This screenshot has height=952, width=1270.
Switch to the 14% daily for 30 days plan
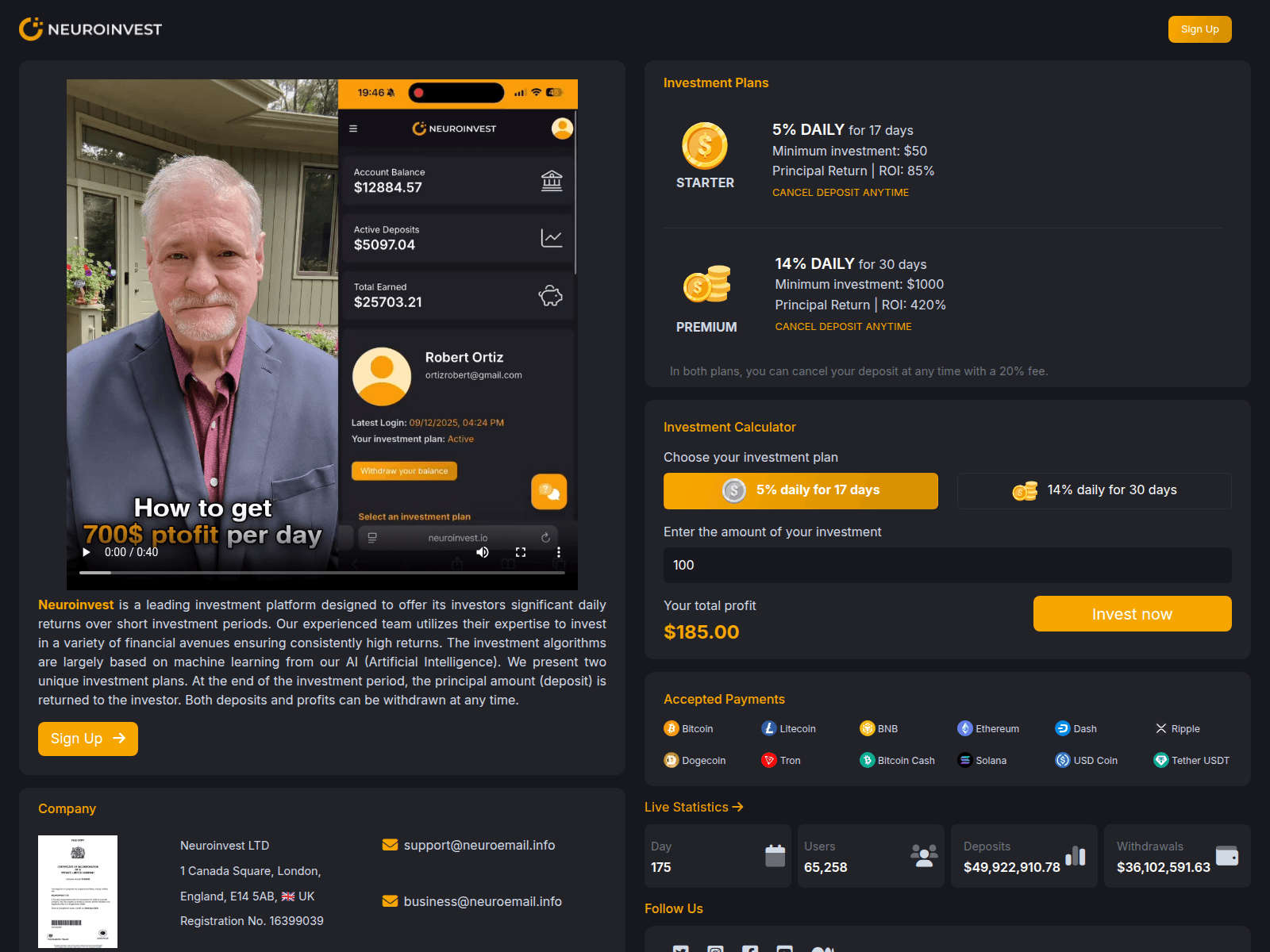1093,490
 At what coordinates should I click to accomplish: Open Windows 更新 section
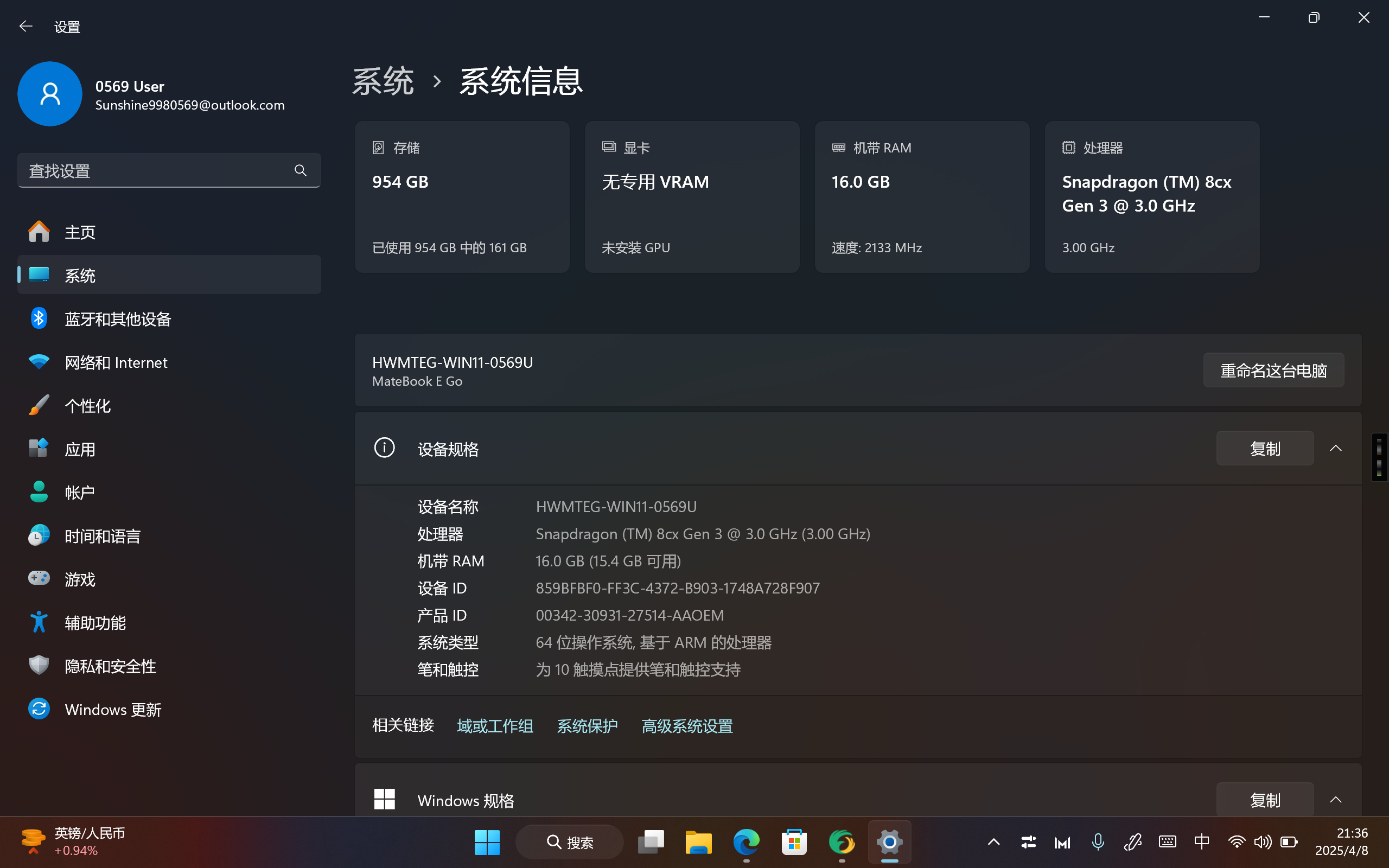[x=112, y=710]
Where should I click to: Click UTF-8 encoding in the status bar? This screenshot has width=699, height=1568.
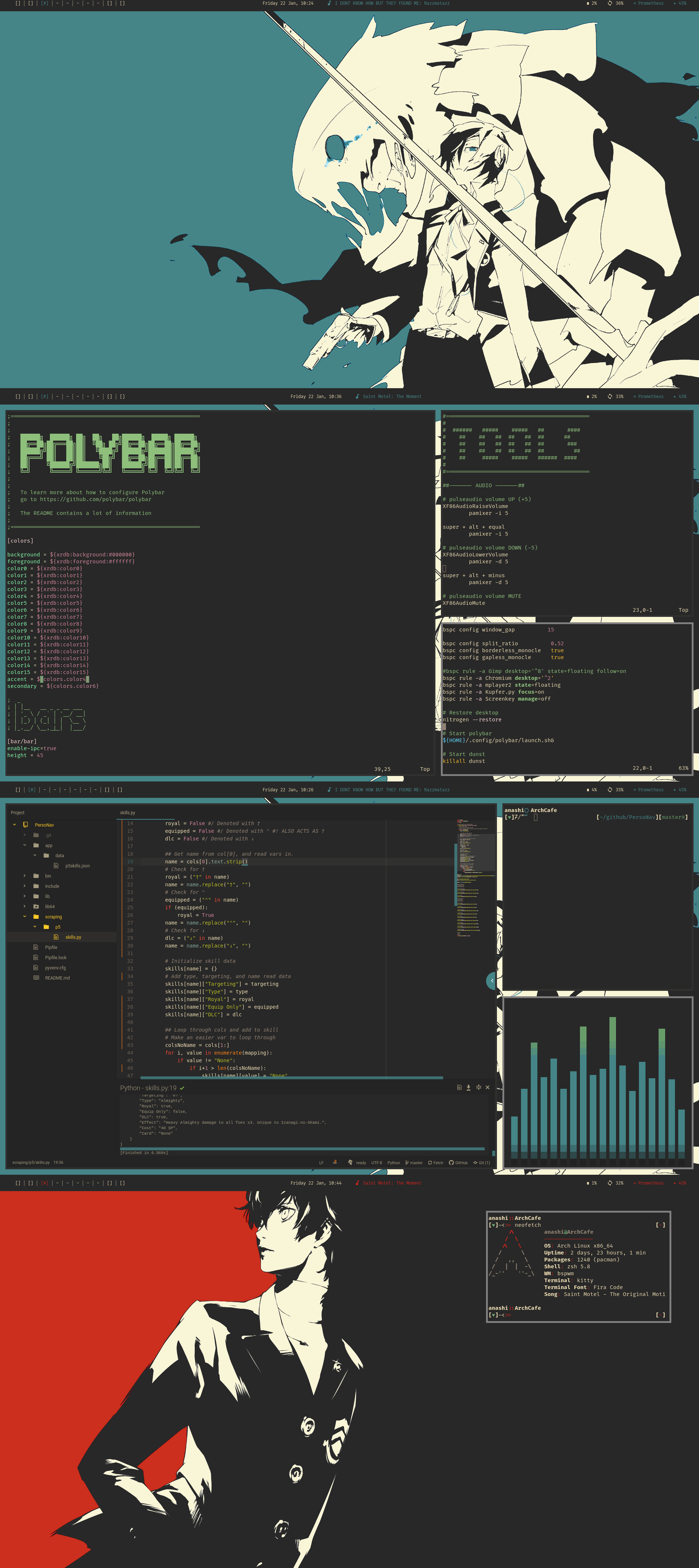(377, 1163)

=====

__YOUR GOAL__. Set down the data again, exactly, without images.

__SOLUTION TO THIS TASK__.
This screenshot has height=952, width=1270.
Switch to the 14% daily for 30 days plan
1093,490
 At what coordinates should I click to accomplish: Open Windows 更新 section
[x=112, y=710]
Where should I click to: Click UTF-8 encoding in the status bar? This screenshot has width=699, height=1568.
(377, 1163)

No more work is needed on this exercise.